Before the price collapse, market fundamentals were out of line with pricing – there was nothing supporting $90 oil in November of 2014. Now, however, there is good fundamental support for those prices pushing higher. Stockpiles have fallen with a controlled resumption of drilling activities. OPEC, led by the Saudis, have been cautious in their approach to putting supply on the market and global surpluses have dwindled. In essence, there is a justified reason that prices are higher.
But we may be seeing the last days of historically cheap flights until the next cyclical oil downturn. Fares have not materially risen since the lowest price levels of the bottom of the oil market but fuel costs are now 250% higher and trending upward. How long can prices stay this low? According to the market, a little while longer.

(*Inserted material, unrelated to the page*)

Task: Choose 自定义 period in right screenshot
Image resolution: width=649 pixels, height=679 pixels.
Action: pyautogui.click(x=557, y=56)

- British Airways launched a 50% off coach awards promo
- WOW Air is celebrating their birthday with 30% off their already low prices.
- WestJet just announced a 50 Euro roundtrip fare from Halifax and St. John’s, Canada.
- Cathay Pacific just had an unreal $347 roundtrip price on their SFO-Hong Kong nonstop.
When considering only direct fuel-efficiency savings (pretending that all flights are on highly fuel-efficient aircraft and were previously flown on poor fuel efficiency aircraft) 15-20% won’t be enough to offset these kinds of discounts. Rates for the trans-Atlantic market is less than half of what they were before the downturn. Then, airlines were not as profitable as they are today and there is more competition in virtually every market further driving prices down.
Which leads me to my next conclusion. Passengers are not the frogs, the airlines are. Even as slowly as the price of oil has risen, airlines have further extended their exposure by doubling down on cheap seats. It seems like there will be a day of reckoning… and it’s coming soon for airlines that have been over-exuberant.
Carriers like American, United, and Delta have stripped away all full-service benefits to reduce their overall price differential from ULCCs Spirit, Allegiant and Frontier. They’ve eroded their product to be price competitive but lost their competitive advantage in their product. Thus, they won’t be able to compete when fuel prices force the cost of fares upward. Why? Because they are big, lumbering carriers with contract union labor, older equipment than their ULCC peers, and heavy infrastructure costs. Some of those carriers may compete their way to yet another bankruptcy while others will realize that the water is boiling too late and try to leap out, failing in one way or another.
The only question is when the water starts to boil, who will be the frog, cheap fares or airlines?